Linda Kummel, Leiterin des Thinktanks von ArkDes, sagt: „Die Idee hinter dem Bausatz ist es, den Städten die Möglichkeit zu geben, einen größeren Teil ihres öffentlichen Raums für Menschen anstatt für Autos und den Fahrzeugverkehr zu nutzen.“

Mehr Raum für alle
Vinnova sagt, das Projekt solle ein erster Schritt auf dem Weg sein, „den Straßenraum im Laufe der Zeit schrittweise umzugestalten und zu diversifizieren.“
Laut ArkDes wird das Konzept, das in Stockholm getestet wurde, auch für Straßen in Göteborg und Helsingborg in Betracht gezogen. In dem Zentrum ist man der Meinung, dass der städtische Raum „nicht um das Auto und dessen ‚Bewegungsfreiheiten‘ zentriert sein sollte. Stattdessen können Gemeinden die Bausätze nutzen, um mehr Raum für Menschen zu schaffen.“
Daniel Byström, Project Manager von Street Moves beim Thinktank von ArkDes, erklärt: „Es gibt so viel Potenzial und Entwicklungsmöglichkeiten für die Nutzung von Straßenräumen.“
„In den letzten 60 Jahren war es naheliegend, unsere Städte mit Blick auf das Auto zu planen, aber es ist an der Zeit, Straßen für weitere Bedürfnisse zu entwerfen, wie beispielsweise einen erhöhten Bedarf an Grünflächen und Treffpunkten in der Stadt.“

Lebensqualität
Laut Kummel von ArkDes geht es um die Demokratisierung des Straßenraums: „Wir möchten, dass die Menschen den Bausatz testen und damit experimentieren, um herauszufinden, was sie in ihrer Straße machen möchten.“
„Nur wenn wir die Straßen verändern, können wir die Lebensqualität der Menschen wirklich verbessern und die Klimaauswirkungen in unseren immer dichter werdenden Städten reduzieren“, fügt sie hinzu.

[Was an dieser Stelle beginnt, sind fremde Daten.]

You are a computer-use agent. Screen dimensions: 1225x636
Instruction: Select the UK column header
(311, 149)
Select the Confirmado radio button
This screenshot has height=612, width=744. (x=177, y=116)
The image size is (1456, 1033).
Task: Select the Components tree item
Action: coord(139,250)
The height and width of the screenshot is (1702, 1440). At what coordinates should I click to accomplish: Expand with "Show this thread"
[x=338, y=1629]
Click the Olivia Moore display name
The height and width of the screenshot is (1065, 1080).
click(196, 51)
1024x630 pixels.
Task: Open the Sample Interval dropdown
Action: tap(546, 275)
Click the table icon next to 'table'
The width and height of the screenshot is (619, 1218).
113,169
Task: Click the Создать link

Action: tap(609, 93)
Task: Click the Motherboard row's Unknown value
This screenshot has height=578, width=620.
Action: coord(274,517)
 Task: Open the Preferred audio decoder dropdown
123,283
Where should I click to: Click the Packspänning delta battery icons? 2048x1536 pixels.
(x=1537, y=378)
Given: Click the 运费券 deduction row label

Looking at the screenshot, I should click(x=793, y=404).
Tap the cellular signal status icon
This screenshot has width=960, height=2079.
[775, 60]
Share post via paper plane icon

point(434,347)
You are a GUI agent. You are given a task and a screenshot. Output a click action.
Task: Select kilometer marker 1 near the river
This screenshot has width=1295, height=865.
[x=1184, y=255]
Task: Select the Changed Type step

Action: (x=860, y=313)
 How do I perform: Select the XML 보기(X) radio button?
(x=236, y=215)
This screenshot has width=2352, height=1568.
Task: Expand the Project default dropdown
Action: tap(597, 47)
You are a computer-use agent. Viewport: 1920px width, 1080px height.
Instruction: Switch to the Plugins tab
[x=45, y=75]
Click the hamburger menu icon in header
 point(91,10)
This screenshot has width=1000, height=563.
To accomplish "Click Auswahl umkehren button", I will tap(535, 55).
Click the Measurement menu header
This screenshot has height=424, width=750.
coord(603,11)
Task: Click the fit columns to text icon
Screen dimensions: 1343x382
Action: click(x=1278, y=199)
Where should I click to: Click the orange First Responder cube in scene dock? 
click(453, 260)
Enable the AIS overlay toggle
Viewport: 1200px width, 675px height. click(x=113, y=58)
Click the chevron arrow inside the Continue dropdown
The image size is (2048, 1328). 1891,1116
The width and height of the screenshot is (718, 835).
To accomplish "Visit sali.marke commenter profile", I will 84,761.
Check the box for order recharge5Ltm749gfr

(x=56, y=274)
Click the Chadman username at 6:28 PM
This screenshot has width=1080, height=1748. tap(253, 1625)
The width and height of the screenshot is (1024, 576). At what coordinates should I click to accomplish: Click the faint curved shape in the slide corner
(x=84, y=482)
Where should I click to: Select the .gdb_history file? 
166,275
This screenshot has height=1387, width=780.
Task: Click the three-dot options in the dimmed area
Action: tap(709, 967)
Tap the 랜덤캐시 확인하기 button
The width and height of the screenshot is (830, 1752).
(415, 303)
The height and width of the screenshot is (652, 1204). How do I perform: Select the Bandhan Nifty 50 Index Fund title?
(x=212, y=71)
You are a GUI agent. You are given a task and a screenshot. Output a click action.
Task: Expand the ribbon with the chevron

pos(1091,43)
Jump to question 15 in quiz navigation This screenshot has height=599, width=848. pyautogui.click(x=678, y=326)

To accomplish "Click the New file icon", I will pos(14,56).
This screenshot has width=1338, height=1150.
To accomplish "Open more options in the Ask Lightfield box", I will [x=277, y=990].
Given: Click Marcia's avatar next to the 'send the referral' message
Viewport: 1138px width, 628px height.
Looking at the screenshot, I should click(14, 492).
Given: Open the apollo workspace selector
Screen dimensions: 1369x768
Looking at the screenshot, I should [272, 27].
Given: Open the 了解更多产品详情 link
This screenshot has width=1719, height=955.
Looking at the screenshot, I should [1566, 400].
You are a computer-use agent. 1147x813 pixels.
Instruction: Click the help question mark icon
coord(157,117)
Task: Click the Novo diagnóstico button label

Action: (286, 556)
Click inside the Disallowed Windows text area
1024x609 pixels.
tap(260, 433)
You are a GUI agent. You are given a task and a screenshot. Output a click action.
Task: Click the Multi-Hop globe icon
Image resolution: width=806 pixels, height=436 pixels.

Die Idee, dass die Stadtbewohner die Straßen neu gestalten, indem sie einen Straßenabschnitt mieten und nach ihren Vorstellungen einrichten, sei eine aus San Francisco importierte Idee, so Kummel.
Wie viele Trends könnte sich auch dieser durchsetzen – oder nur eine Modeerscheinung sein. Es bleibt zu hoffen, dass es im Rahmen von so etwas Traumatischem wie einer globalen Pandemie zu einer Umgestaltung der städtischen Umgebung kommt, die wir alle (größtenteils) zu schätzen wissen.